Method A stakeholder map was created by the study pharmacist with support from the project leads. A previous e-survey for HCPs in secondary care was amended to be applicable to HCPs in primary care.1 The e-survey was primarily sent out to stakeholders via email and via the study management group (SMG). It was also advertised on Twitter and within a closed Facebook group of pharmacy professionals. It was open for 4 weeks (22/2/23 to 22/3/23). Reminder emails were sent at 3 weeks. Emails to a community pharmacy network were sent as a recurring email over 2 weeks from 1/3/23 to 15/3/23.

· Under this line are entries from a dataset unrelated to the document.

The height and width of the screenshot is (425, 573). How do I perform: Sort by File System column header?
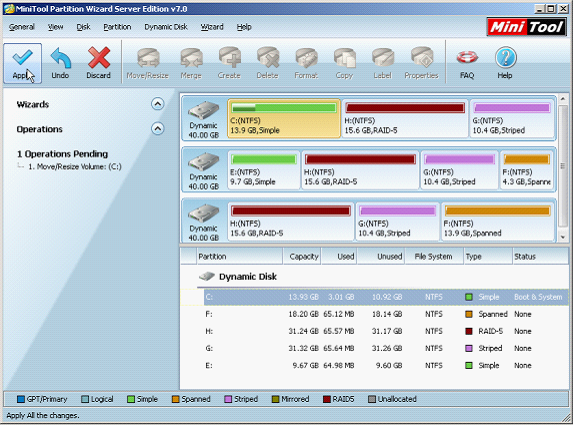point(433,257)
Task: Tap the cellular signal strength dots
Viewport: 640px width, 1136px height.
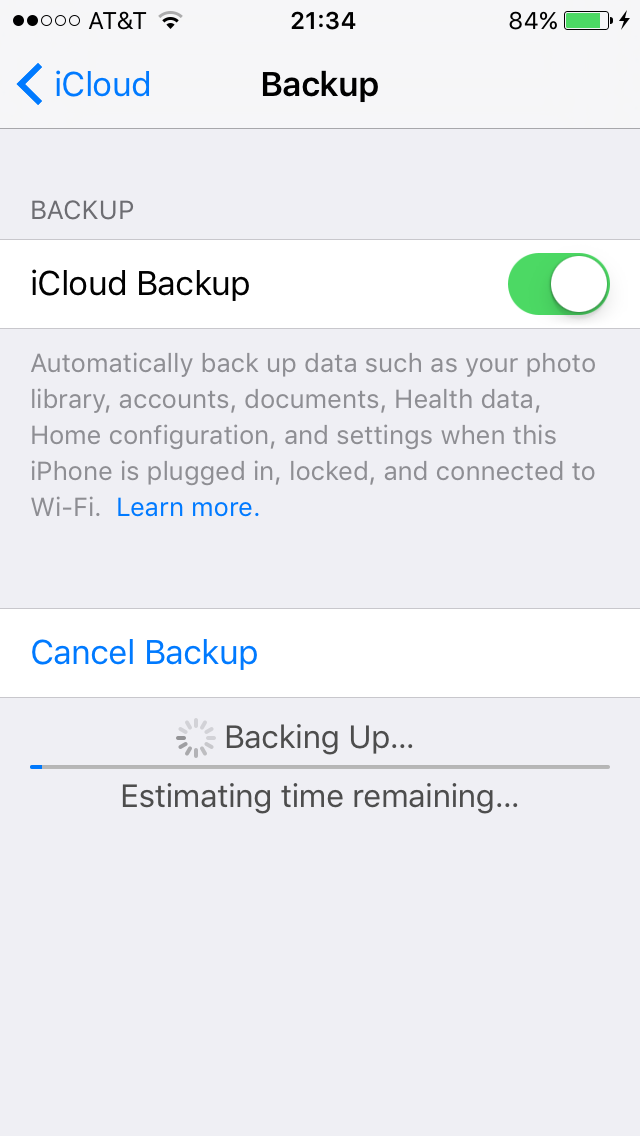Action: point(46,21)
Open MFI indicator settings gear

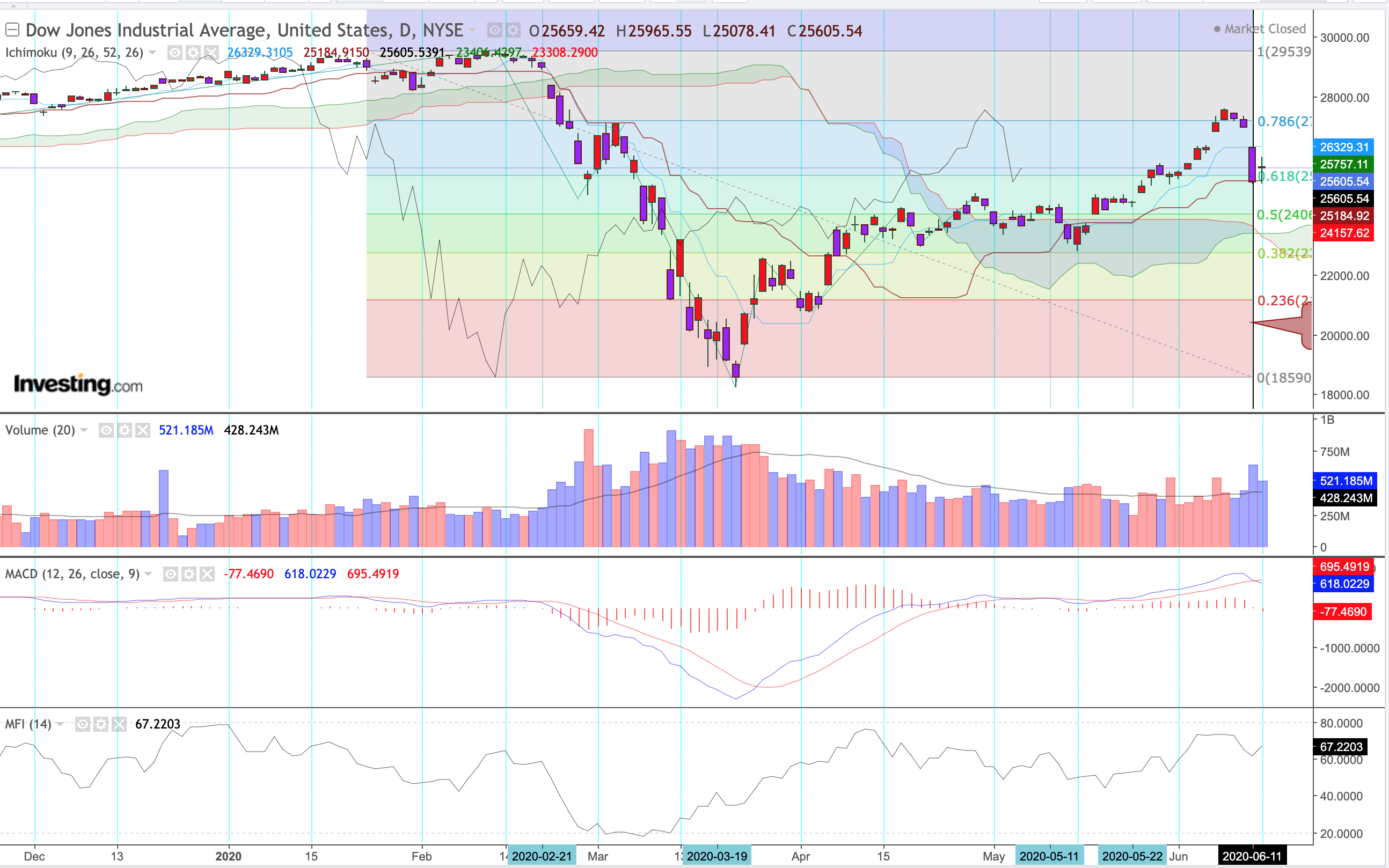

Results 55 primary care colleagues responded to the e-survey including: 19 GP’s, 11 Primary Care Pharmacists, 10 Community Pharmacists, 5 Pharmacy Technicians, 4 Health Visitors, 1 Practice Nurse, 1 Hospital Pharmacist, 1 School Nurse, 1 Public health nurse, 1 GP trainee and 1 Phlebotomist. 67% thought that parents/carers experience problems with medicines when their babies are discharged from hospital. 64% stated they would benefit from further training in neonatal care. 73% felt there is a need for more resources to support parents/carers with questions about medicines. More than half of HCPs (53%) said they received questions from parents/carers who are non-English speaking or where communication is difficult. These results are comparable to those found by the previous e-survey where 70% of secondary care HCPs reported parents/carers experiencing problems with medicines on discharge.

Conclusion This e-survey focused on the views of primary care HCPs on medication issues experienced by parents/carers in their setting. Most respondents felt there was a need for more resources to help support parents/carers with questions about medicines. The need for information to be available in multiple languages and accessible to parents/carers with communication difficulties was confirmed. These findings support the need for access to co-designed medicines information resources to support both parents/carers and healthcare professionals in safe administration of neonatal medicines in the home environment. Translation into multiple languages and adaption for use in parents/carers with communication difficulties is also required.


  1. Bracken L, Gill A, O’Brien F, et al. Paddington study – parent co-designed drug information for parents and guardians taking neonates home – an e-survey of healthcare professionals. The European Academy of Paediatrics (EAP), The European Society for Paediatric Research (ESPR), The European Society of Paediatric and Neonatal Intensive Care (ESPNIC). (2022). 9th Congress of the European Academy of Paediatric Societies. DOI: 10.3389/978-2-88971-024-9.